◆ **INSTRUCTIONS TO FOLLOW**:
The entries below are to be written out exactly, with no images included.

*** SUPPLIED RECORDS ***

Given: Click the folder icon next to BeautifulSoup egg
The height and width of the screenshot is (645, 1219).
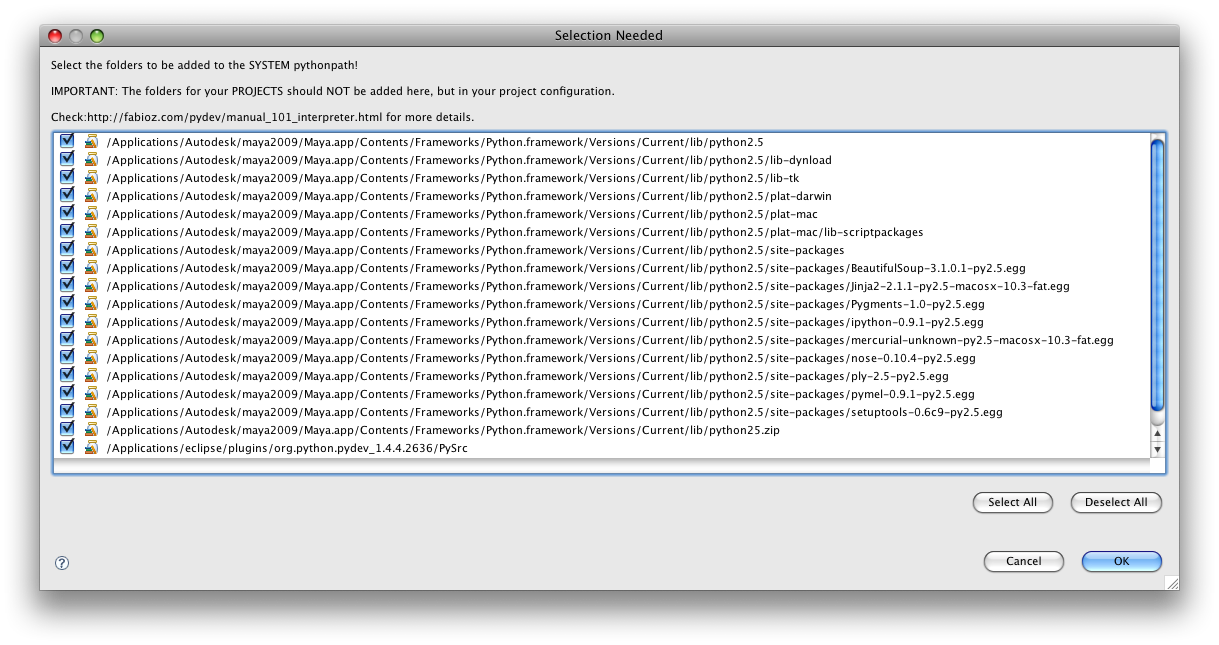Looking at the screenshot, I should (x=90, y=267).
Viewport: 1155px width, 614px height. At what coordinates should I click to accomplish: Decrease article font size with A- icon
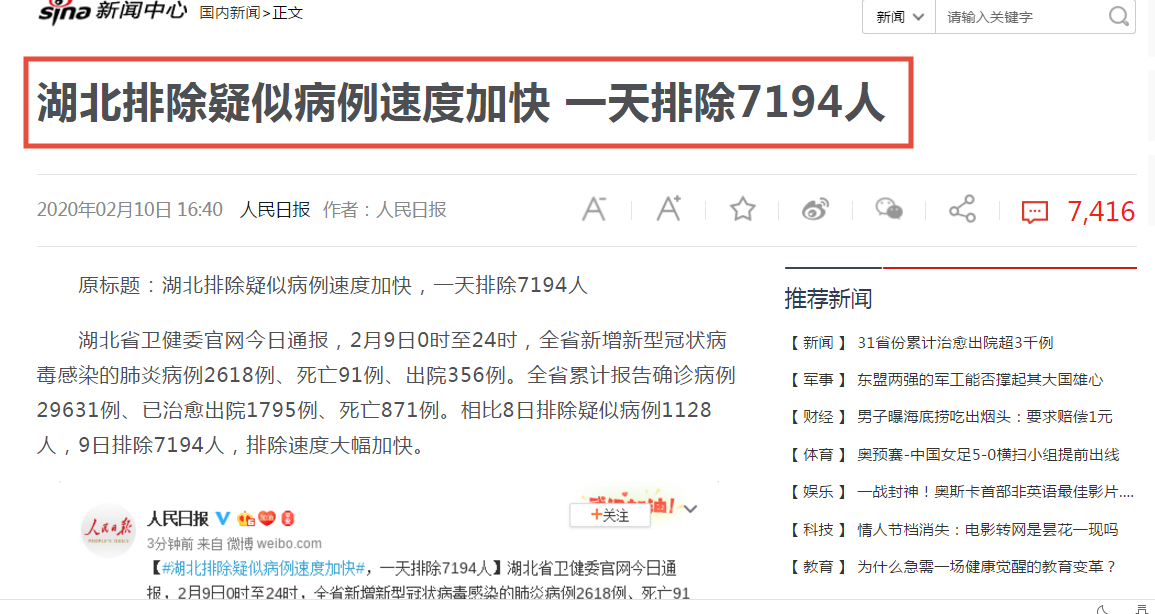(x=595, y=209)
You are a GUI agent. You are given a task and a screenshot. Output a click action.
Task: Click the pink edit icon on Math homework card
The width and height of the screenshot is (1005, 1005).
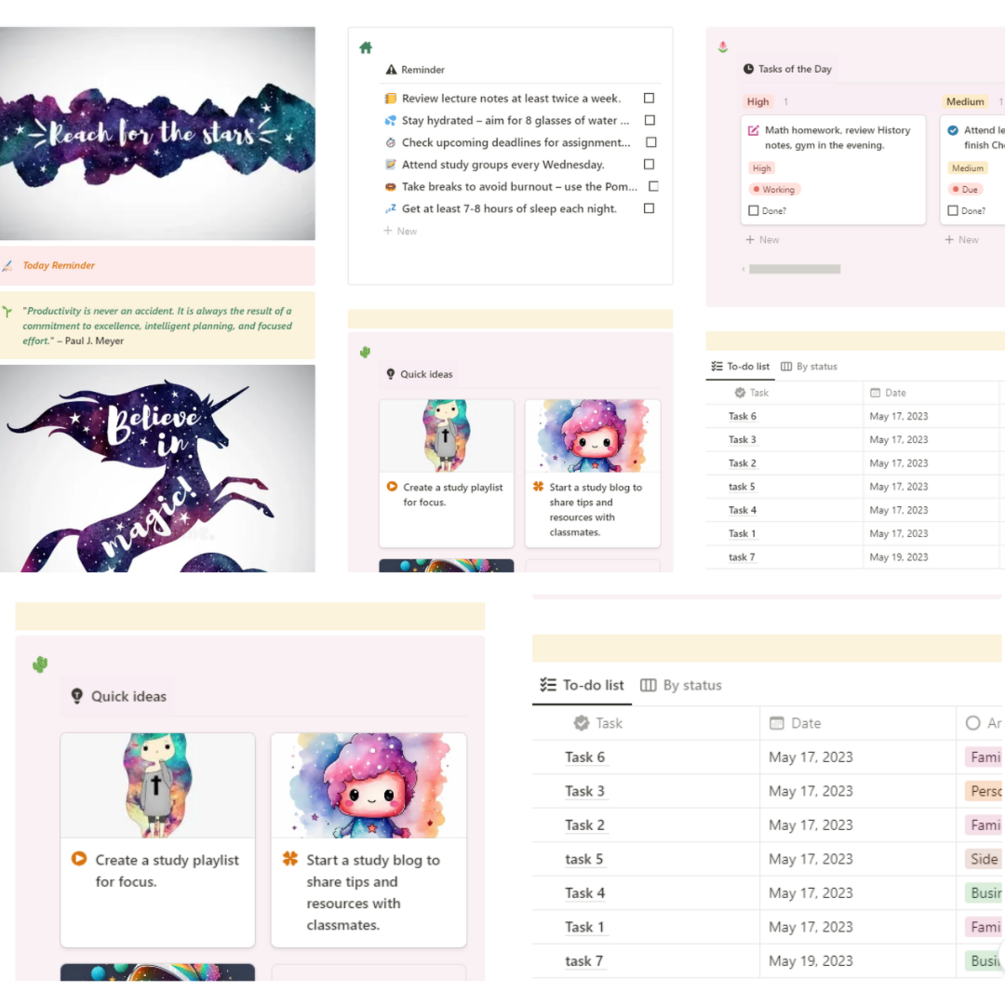coord(754,130)
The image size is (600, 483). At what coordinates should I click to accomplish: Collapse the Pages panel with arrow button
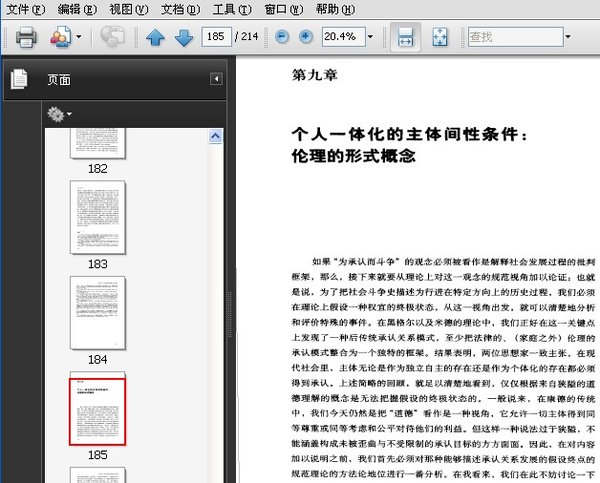click(215, 79)
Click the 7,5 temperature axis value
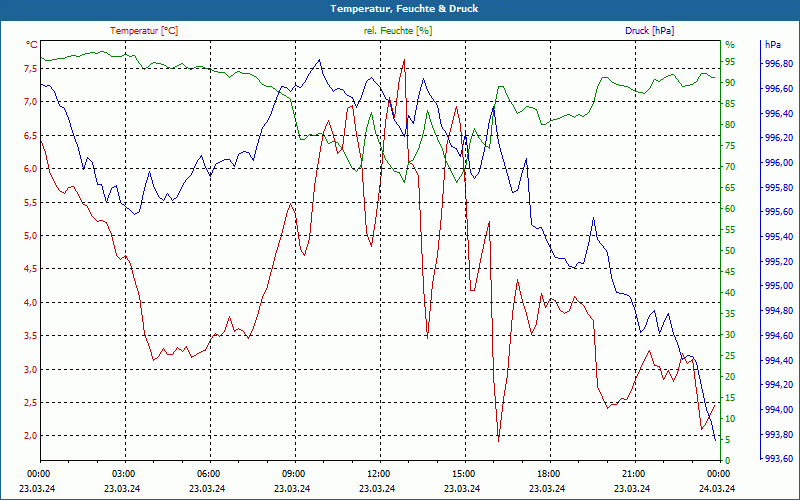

*** End of SUPPLIED RECORDS ***

◆ **TASK RESULT**:
Given: Click the folder icon next to BeautifulSoup egg
The height and width of the screenshot is (645, 1219).
Looking at the screenshot, I should (x=90, y=267).
Viewport: 1155px width, 614px height. At what coordinates should I click to accomplish: Decrease article font size with A- icon
(x=595, y=209)
You are a GUI agent. You are given a task and a screenshot. Output a click action.
Task: Click the pink edit icon on Math homework card
The width and height of the screenshot is (1005, 1005).
coord(754,130)
The image size is (600, 483). At what coordinates should I click to accomplish: Collapse the Pages panel with arrow button
click(215, 79)
Click the 7,5 temperature axis value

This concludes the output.